• **Provided records**:
————

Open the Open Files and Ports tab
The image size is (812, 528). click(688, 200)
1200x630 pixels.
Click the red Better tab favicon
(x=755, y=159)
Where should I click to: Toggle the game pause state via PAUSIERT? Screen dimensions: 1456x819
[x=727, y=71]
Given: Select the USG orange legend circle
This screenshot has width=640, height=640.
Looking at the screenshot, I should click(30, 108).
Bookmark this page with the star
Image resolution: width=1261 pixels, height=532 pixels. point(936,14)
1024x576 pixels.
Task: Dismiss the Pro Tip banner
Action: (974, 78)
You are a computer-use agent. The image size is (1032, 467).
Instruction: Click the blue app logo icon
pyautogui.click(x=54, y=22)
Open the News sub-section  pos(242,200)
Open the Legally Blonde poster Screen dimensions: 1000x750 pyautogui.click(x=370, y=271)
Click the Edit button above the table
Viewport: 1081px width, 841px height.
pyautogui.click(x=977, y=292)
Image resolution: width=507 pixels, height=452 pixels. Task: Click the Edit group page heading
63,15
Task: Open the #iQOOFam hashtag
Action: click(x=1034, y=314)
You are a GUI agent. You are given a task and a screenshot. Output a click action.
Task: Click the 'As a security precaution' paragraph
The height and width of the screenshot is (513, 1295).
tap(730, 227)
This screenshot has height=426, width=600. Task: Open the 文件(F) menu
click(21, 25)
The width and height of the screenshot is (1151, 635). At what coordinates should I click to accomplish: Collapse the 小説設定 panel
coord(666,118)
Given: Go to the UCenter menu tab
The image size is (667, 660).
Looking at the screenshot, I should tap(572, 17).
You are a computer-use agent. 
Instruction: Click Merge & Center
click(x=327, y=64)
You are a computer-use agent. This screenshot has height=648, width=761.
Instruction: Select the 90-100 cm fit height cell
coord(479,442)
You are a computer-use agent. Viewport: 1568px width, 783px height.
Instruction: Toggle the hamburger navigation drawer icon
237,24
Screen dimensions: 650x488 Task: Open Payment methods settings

————

Every line above is to be duplicated exactly as shown.

Open the Open Files and Ports tab
The image size is (812, 528). click(688, 200)
1200x630 pixels.
Click the red Better tab favicon
(x=755, y=159)
Where should I click to: Toggle the game pause state via PAUSIERT? Screen dimensions: 1456x819
[x=727, y=71]
Given: Select the USG orange legend circle
This screenshot has width=640, height=640.
Looking at the screenshot, I should click(30, 108).
Bookmark this page with the star
Image resolution: width=1261 pixels, height=532 pixels. point(936,14)
1024x576 pixels.
Task: Dismiss the Pro Tip banner
Action: (974, 78)
You are a computer-use agent. The image size is (1032, 467).
Instruction: Click the blue app logo icon
pyautogui.click(x=54, y=22)
Open the News sub-section  pos(242,200)
Open the Legally Blonde poster Screen dimensions: 1000x750 pyautogui.click(x=370, y=271)
Click the Edit button above the table
Viewport: 1081px width, 841px height.
pyautogui.click(x=977, y=292)
Image resolution: width=507 pixels, height=452 pixels. Task: Click the Edit group page heading
63,15
Task: Open the #iQOOFam hashtag
Action: click(x=1034, y=314)
You are a GUI agent. You are given a task and a screenshot. Output a click action.
Task: Click the 'As a security precaution' paragraph
The height and width of the screenshot is (513, 1295).
tap(730, 227)
This screenshot has height=426, width=600. Task: Open the 文件(F) menu
click(21, 25)
The width and height of the screenshot is (1151, 635). At what coordinates should I click to accomplish: Collapse the 小説設定 panel
coord(666,118)
Given: Go to the UCenter menu tab
The image size is (667, 660).
Looking at the screenshot, I should tap(572, 17).
You are a computer-use agent. 
Instruction: Click Merge & Center
click(x=327, y=64)
You are a computer-use agent. This screenshot has height=648, width=761.
Instruction: Select the 90-100 cm fit height cell
coord(479,442)
You are a computer-use agent. Viewport: 1568px width, 783px height.
Instruction: Toggle the hamburger navigation drawer icon
237,24
Screen dimensions: 650x488 Task: Open Payment methods settings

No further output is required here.